Assim como The Room Next Door (“O Quarto ao Lado”), o novo trabalho tem a morte como tema central. Se no longa anterior uma jornalista com câncer terminal decide encerrar a própria vida, em Natal Amargo o foco recai sobre diferentes formas de luto e sobre o papel da arte na elaboração da dor.

A trama acompanha Raúl, diretor de cinema interpretado por Leonardo Sbaraglia, que começa a escrever um roteiro no momento em que sua assistente e amiga de longa data, Mónica, vivida por Aitana Sánchez-Gijón, decide se afastar para acompanhar a companheira em uma viagem.
No filme dentro do filme, a protagonista é Elsa, personagem de Bárbara Lennie, uma cineasta que deixou de filmar há anos. Ao enfrentar crises de pânico durante o Natal, período que marca um ano da morte da mãe, ela passa a revisitar o luto que nunca conseguiu elaborar.
Elsa encontra apoio em Patricia, interpretada por Victoria Luengo, amiga que enfrenta o fim de um casamento. As duas viajam juntas para o litoral, e Elsa começa a escrever um roteiro inspirado na experiência da companheira. A iniciativa, no entanto, gera conflito quando Patricia descobre que sua história será transformada em ficção.
Raúl vive processo semelhante.
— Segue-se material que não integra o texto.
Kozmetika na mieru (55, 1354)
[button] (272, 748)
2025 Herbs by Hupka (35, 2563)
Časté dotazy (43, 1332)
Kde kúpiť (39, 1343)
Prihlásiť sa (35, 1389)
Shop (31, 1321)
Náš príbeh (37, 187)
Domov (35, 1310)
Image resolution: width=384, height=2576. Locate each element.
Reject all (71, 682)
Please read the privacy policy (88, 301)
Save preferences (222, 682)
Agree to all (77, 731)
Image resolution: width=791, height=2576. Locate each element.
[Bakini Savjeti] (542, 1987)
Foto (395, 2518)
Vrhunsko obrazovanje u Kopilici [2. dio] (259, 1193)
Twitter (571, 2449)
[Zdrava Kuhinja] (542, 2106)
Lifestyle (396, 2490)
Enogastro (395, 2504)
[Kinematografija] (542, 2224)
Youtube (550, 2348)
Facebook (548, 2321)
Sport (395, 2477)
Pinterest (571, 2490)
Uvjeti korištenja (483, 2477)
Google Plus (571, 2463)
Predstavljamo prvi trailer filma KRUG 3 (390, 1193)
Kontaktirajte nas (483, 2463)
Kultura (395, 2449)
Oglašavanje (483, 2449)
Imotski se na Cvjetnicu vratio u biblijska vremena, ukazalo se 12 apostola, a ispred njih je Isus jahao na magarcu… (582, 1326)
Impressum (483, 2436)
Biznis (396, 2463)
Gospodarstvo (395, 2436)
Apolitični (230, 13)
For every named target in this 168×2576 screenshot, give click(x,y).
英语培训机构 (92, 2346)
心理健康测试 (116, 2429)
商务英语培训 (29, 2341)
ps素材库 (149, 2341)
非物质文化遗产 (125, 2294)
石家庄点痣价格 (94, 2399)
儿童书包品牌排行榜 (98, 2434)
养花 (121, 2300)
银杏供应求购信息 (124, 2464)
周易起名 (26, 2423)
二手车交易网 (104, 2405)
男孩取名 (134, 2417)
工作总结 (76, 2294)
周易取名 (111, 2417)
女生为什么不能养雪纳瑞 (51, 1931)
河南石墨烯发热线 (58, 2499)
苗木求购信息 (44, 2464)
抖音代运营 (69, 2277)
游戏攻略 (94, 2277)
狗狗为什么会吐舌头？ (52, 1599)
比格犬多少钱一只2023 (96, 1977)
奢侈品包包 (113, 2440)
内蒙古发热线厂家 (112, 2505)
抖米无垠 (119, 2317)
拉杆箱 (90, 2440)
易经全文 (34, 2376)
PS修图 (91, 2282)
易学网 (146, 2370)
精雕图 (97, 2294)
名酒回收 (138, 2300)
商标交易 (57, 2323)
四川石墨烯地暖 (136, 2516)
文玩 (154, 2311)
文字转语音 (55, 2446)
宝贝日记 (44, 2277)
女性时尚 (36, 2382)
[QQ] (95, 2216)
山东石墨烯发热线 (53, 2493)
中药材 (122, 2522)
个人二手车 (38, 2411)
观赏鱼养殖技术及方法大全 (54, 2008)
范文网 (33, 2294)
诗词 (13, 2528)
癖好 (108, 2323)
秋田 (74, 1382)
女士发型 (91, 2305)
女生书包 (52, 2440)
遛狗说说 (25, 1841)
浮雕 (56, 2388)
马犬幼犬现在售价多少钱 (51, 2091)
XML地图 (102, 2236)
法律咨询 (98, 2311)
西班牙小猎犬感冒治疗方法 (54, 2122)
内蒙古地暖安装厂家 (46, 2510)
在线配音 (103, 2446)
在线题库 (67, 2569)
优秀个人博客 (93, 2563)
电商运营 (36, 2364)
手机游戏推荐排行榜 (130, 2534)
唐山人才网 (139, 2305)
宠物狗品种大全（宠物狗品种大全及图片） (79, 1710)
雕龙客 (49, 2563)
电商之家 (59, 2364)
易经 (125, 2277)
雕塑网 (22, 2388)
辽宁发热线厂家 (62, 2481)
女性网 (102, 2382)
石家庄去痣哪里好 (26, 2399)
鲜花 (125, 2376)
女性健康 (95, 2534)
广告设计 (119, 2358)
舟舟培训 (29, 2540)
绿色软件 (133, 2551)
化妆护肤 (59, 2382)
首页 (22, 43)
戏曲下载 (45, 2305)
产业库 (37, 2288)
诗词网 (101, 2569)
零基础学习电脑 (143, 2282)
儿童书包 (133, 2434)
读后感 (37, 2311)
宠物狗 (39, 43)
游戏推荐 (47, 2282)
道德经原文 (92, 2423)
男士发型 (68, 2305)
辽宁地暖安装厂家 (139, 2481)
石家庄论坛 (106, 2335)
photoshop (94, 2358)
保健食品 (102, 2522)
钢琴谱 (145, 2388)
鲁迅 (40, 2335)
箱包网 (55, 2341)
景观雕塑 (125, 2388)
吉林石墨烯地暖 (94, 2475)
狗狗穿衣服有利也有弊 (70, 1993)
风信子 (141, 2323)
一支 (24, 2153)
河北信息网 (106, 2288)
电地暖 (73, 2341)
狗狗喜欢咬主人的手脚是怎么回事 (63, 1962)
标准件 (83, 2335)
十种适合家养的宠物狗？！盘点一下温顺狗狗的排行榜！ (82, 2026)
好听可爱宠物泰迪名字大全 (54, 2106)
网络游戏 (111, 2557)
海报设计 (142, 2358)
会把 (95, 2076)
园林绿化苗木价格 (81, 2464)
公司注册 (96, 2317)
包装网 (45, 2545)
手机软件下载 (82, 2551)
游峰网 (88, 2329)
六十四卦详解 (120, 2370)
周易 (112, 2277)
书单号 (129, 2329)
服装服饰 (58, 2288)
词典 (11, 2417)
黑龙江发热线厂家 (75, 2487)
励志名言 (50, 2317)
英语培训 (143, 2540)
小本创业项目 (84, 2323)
Sem conseguir concluir seu roteiro, ele incorpora elementos da própria vida e do drama vivido por Mónica, que se revolta ao perceber que sua dor também está sendo apropriada artisticamente.
Com esse jogo de espelhos, Almodóvar reflete sobre a arte como instrumento de elaboração do sofrimento, mas também sobre os limites éticos da autoficção, gênero que ganhou força nos últimos anos com autores como Annie Ernaux e Édouard Louis.
A proposta dialoga com Pain and Glory (“Dor e Glória”), no qual o cineasta já havia incorporado elementos autobiográficos. Em Natal Amargo, essa reflexão se aprofunda e sugere que o próprio Almodóvar também se coloca em cena ao questionar até que ponto é legítimo transformar a vida em obra.